Ole! Ole! Ole, ole-ole-ole! Raw goes international as WWE brings the action to Montreal, Quebec, a city steeped in wrestling tradition and home to some of the most passionate fans in the world.


In what would be a mixed bag of highs and lows, awkward moments and huge spots, the outspoken Canadian audience saw the main event picture for Payback undergo a re-adjustment, the tag team champions chalk up a big win, a Hall of Famer rub shoulders with a present and future star, and plastic spiders too.


  • Randy Orton opens the show with a promo on Roman Reigns and Seth Rollins and the triple threat match at Payback. Reigns adds his two cents, before the pair are challenged to a handicap match by Tag Team Champions The New Day.
  • The New Day (c) vs Randy Orton & Roman Reigns: Reigns goes for a spear on Kofi Kingston, but Kingston dodges and Reigns hits Orton instead. Kingston pins Orton for the win. Kane announces Reigns and Orton will face each other one on one in the main event.
  • Rene Young interviews Ryback in the ring. Ryback restates his commitment to wrestling and to turning negativity into positivity. Bray Wyatt cuts promo from Titantron.
  • Cesaro & Tyson Kidd vs The Ascension: Cesaro hits series of uppercuts on Viktor before swinging him into a dropkick from Kidd, which gets a pinfall.
  • Dean Ambrose vs Seth Rollins: J&J Security attempt to interfere but Ambrose fights them off, schoolboys Rollins in the confusion for the victory. Due to stipulation added before the match by Kane, Ambrose is added to the Payback main event and the match is now a Fatal Four-Way.
  • Rusev vs Fandango: Lana dances with Fandango outside the ring, which angers Rusev. He sends her to the back, and after a brief back and forth he applies the Accolade on Fandango for the tap out win.
  • R-Truth vs Stardust: Stardust brings a mysterious bag to the ring. R-Truth opens it during the match and finds a bunch of fake spiders, which frightens him and allows Stardust to roll him up for a pinfall victory.
  • John Cena cuts a promo to the Montreal crowd. Bret Hart responds to Cena’s US Open Challenge. Hart attempts to introduce a challenger but is interrupted by Heath Slater, who gets knocked out by Hart. Sami Zayn is introduced as Cena’s challenger.
  • US Championship Match – John Cena (c) vs Sami Zayn: Zayn’s shoulder appears injured, he is checked by doctors but is cleared to continue. The match ends when Cena hits a springboard stunner and an AA. The two men shake hands afterwards.
  • Nikki Bella vs Naomi: Naomi and Tamina Snuka attack the Bellas before they get to the ring.
  • King Barrett & Sheamus vs Neville & Dolph Ziggler: Ziggler and Sheamus brawl on the outside, while Neville is hit in mid-air by a Bull Hammer. Barrett pins Neville for the win.
  • Roman Reigns vs Randy Orton: match ends in no contest after interference from Seth Rollins, Kane, and J&J Security. Dean Ambrose comes in and helps the faces clean house. Orton hits Reigns with RKO, and Ambrose hits Orton with Dirty Deeds. Ambrose stands tall to close the show.

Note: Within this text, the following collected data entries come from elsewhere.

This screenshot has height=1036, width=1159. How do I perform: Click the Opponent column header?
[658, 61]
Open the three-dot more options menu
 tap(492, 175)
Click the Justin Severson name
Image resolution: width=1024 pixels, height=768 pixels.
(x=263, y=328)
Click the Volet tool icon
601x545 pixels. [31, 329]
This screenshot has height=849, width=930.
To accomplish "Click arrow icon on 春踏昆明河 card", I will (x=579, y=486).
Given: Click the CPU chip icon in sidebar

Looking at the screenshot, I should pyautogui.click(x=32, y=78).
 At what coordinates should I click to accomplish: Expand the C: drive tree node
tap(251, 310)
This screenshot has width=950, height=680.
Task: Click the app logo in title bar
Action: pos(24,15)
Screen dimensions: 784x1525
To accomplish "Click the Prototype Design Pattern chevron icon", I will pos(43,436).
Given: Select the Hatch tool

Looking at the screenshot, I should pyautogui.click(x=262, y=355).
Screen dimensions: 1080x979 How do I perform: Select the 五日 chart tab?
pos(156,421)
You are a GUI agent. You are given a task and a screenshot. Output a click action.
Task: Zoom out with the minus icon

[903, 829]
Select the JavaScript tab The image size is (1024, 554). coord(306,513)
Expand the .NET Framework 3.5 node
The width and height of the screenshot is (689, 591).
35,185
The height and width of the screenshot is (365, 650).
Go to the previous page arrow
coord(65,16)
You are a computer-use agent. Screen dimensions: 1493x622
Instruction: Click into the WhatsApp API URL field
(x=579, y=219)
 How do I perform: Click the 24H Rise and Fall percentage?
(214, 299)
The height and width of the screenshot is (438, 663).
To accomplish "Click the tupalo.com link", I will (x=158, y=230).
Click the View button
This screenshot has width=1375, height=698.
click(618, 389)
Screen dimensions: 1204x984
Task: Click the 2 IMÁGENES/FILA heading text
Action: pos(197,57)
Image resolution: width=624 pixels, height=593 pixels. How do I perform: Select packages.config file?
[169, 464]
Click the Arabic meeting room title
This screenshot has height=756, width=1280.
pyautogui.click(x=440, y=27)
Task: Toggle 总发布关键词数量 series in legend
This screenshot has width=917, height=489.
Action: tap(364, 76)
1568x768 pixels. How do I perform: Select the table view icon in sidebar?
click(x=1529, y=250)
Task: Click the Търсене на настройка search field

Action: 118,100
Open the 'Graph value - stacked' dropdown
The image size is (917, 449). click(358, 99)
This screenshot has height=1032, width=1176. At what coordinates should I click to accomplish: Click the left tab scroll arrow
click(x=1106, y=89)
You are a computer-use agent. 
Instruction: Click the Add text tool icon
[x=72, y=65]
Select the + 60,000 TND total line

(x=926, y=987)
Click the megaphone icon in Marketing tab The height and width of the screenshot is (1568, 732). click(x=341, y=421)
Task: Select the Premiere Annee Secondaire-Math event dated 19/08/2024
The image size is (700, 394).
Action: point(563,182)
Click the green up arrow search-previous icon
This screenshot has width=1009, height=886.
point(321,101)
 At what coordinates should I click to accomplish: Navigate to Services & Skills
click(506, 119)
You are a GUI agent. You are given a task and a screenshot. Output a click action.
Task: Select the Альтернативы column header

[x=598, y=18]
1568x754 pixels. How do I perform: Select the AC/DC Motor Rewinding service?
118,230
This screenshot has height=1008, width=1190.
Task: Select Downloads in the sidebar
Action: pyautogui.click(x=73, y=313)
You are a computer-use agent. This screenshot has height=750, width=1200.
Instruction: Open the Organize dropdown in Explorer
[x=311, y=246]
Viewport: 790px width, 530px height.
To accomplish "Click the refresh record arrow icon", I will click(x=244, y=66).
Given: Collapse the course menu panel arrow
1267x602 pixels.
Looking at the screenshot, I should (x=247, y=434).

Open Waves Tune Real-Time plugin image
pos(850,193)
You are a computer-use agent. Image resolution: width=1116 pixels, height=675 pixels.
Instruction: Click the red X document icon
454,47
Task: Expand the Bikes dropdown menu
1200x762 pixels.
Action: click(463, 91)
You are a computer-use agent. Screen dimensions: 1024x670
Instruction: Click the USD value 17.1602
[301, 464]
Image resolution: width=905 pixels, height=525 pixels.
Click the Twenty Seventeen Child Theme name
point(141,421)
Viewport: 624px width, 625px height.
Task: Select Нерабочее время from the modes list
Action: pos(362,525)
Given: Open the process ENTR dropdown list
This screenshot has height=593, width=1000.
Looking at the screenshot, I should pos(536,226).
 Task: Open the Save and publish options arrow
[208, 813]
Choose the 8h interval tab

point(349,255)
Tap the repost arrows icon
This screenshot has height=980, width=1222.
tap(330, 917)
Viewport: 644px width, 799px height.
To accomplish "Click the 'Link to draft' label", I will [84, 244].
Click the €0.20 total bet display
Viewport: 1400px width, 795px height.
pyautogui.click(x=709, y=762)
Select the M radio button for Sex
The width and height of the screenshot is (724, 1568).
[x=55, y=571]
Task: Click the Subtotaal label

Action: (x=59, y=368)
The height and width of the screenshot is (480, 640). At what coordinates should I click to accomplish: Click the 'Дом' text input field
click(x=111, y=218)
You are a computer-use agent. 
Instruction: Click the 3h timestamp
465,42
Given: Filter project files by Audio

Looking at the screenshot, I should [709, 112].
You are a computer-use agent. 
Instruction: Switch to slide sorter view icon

  • Randy Orton opening the show to a huge face pop still lands quite uneasily on me. It is amazing how quickly and seamlessly the man can go from hated to adulated with absolutely no character change on his part. Face Orton and heel Orton do very little differently, both in the manner they deliver promos to their in-ring style. But the fans in Montreal cheered him as vehemently as he was booed in New York or Chicago or Memphis this time last year.
  • It was interesting to hear the reception Roman Reigns received. It appears that his firm acceptance from the WWE fans after his performance at Extreme Rules does not extend to Montreal, a city indelibly linked with the business of wrestling and the controversy which it tows in its wake. Although there was a warm acceptance, a vast majority of the people in attendance still greeted Reigns with the cold refusal he has battled for most of the early part of this year.


  • The New Day’s challenge felt at first out of place and absolutely screamed “house show!” But the match ended up telling a good story. It would have been made all that much more intriguing if, like they did when they teamed together last week, they showed a bit more tension while working the match. As it was, the accidental spear which ended the match was the only bit of miscommunication between the two.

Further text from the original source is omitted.